James Harden is on the Verge of Becoming Joel Embiid’s Worst Nightmare and the 76ers’ Biggest Mistake
Before the internet-breaking trade that sent James Harden to the Philadelphia 76ers for Ben Simmons, Joel Embiid was leading Philly on his own. The MVP candidate couldn’t rely on his former running mate in Simmons anymore, as the guard’s frustrations kept him off the court and became the primary reason for the trade. So, Embiid had to carry his team by himself.
Now, though, he’s sharing a court with Harden, which should make for less pressure.
But that hasn’t been the case. The Beard is quickly becoming Embiid’s worst nightmare and the 76ers’ biggest mistake.
Philly’s dominant big man is likely wishing he was still alone.
Ben Simmons failed to help Joel Embiid in the playoffs
The Ben Simmons-Joel Embiid partnership never quite worked. It looked like they figured things out last year when the 76ers went 49-23 and finished first in the Eastern Conference, but Simmons choked in the postseason.
While Embiid averaged 28.1 points and 10.5 rebounds in 11 playoff games, the LSU product didn’t add much scoring-wise. He recorded just 11.9 points per game in 12 postseason contests.
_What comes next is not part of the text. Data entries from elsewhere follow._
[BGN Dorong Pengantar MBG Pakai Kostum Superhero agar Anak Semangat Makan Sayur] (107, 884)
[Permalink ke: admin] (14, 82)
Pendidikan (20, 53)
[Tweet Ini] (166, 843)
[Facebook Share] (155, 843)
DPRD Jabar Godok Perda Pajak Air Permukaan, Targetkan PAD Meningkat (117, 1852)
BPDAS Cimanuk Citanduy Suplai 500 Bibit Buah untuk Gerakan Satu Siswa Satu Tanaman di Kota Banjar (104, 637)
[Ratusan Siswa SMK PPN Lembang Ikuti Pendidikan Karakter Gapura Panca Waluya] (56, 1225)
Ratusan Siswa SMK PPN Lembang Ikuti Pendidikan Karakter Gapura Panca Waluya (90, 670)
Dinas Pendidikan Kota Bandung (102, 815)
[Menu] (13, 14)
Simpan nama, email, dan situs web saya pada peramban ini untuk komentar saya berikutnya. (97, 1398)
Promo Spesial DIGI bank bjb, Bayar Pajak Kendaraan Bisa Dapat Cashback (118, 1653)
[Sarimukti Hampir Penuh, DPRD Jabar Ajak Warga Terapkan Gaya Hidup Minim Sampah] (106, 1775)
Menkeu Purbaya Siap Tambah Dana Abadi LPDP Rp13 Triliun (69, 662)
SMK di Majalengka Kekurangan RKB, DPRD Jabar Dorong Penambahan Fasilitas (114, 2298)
Despite Simmons’ extreme ineffectiveness, though, James Harden’s playoff impact for Philadelphia could actually be worse.
Harden is becoming a liability.
James Harden is showing his age with some horrific performances
Joel Embiid already had one failed partnership. Now, it appears history could be repeating itself.
James Harden looks bad.
His season averages are ugly enough. The 2017-18 NBA MVP’s 22.0 points per game are the fewest since he played for the Oklahoma City Thunder. He’s also shooting his worst field-goal percentage (41.0%) since his rookie campaign and is making three-pointers at a career-low rate (33.3%).
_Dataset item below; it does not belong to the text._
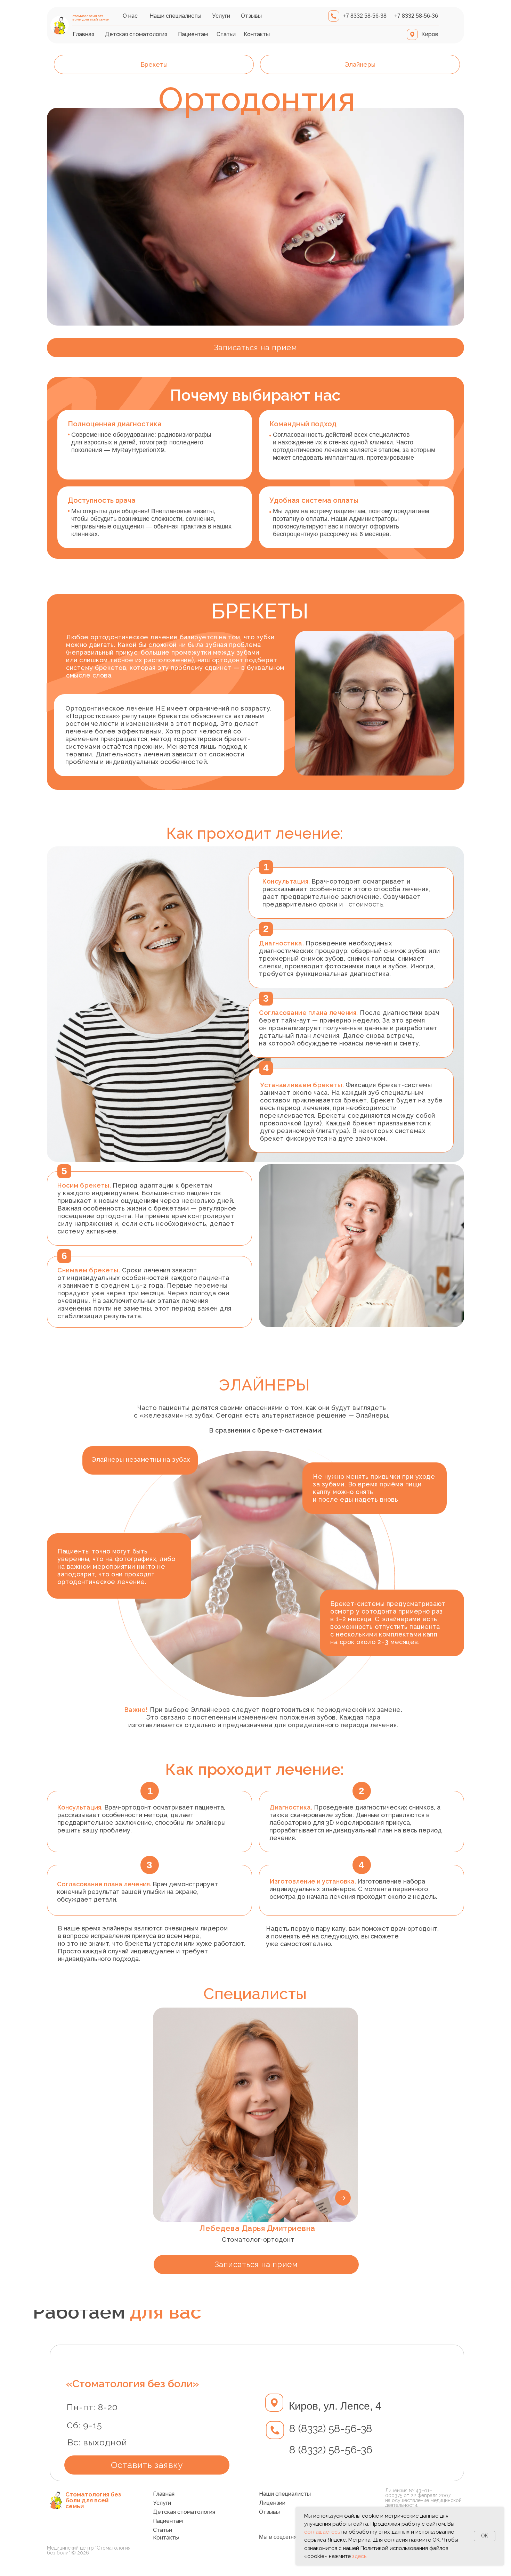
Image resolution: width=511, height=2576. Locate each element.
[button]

And The Beard has been even worse lately.
In his last 10 games, Harden is averaging 19.1 points on an atrocious 36.8% shooting. He’s also only making 29.9% of his three-pointers.
The seven-time All-NBA selection has still been a strong facilitator, averaging 9.9 assists in those recent games. But that’s not what Embiid needs in the playoffs. Simmons averaged nearly 9.0 assists in the postseason last year.
The big man needs another scorer.
No, Simmons didn’t help Philly in that way, but he at least didn’t become as much of a liability. The 2017-18 Rookie of the Year made 62.1% of his field-goal attempts in the playoffs and only turned it over 2.3 times per game. Harden is averaging 3.6 turnovers in his last 10 contests.
Sure, Simmons’ playoff numbers and Harden’s recent stats are small sample sizes, but they are almost an identical amount of games (12 compared to 10). So, that means the latter needs to step up.
If he doesn’t, he could be the main reason the 76ers suffer another early playoff exit and, in turn, become Embiid’s worst nightmare.
James Harden could become the 76ers’ biggest mistake
The Sixers proved they weren’t in a rush to trade Ben Simmons. He didn’t play all year, and they waited until February to deal him.
So, if holding on to the three-time All-Star didn’t bother them, they should have just kept him until this offseason and acquired someone better than James Harden then.
Harden has a $47 million player option for next year. If he continues performing the way he has lately, no other team will want to pay him that much cash. So, the third overall pick in the 2009 NBA Draft will likely pick it up and stay in Philly for another year.
But he will be 33 years old next season. Does anyone expect him to go back to the days when he was an elite scorer for the Houston Rockets? The three-time scoring champ will likely be just as bad, if not worse, next year. He could could very well waste another one of Joel Embiid’s prime seasons.
James Harden needs to improve his play immediately. It’s hard to imagine him turning back the clock and becoming the same force he was a few years ago. His burstability is gone, and his isolation game is less effective. However, he can still adapt to his older body and find other ways to score.
If he can’t do that, he will quickly go down as one of the 76ers’ biggest mistakes in franchise history.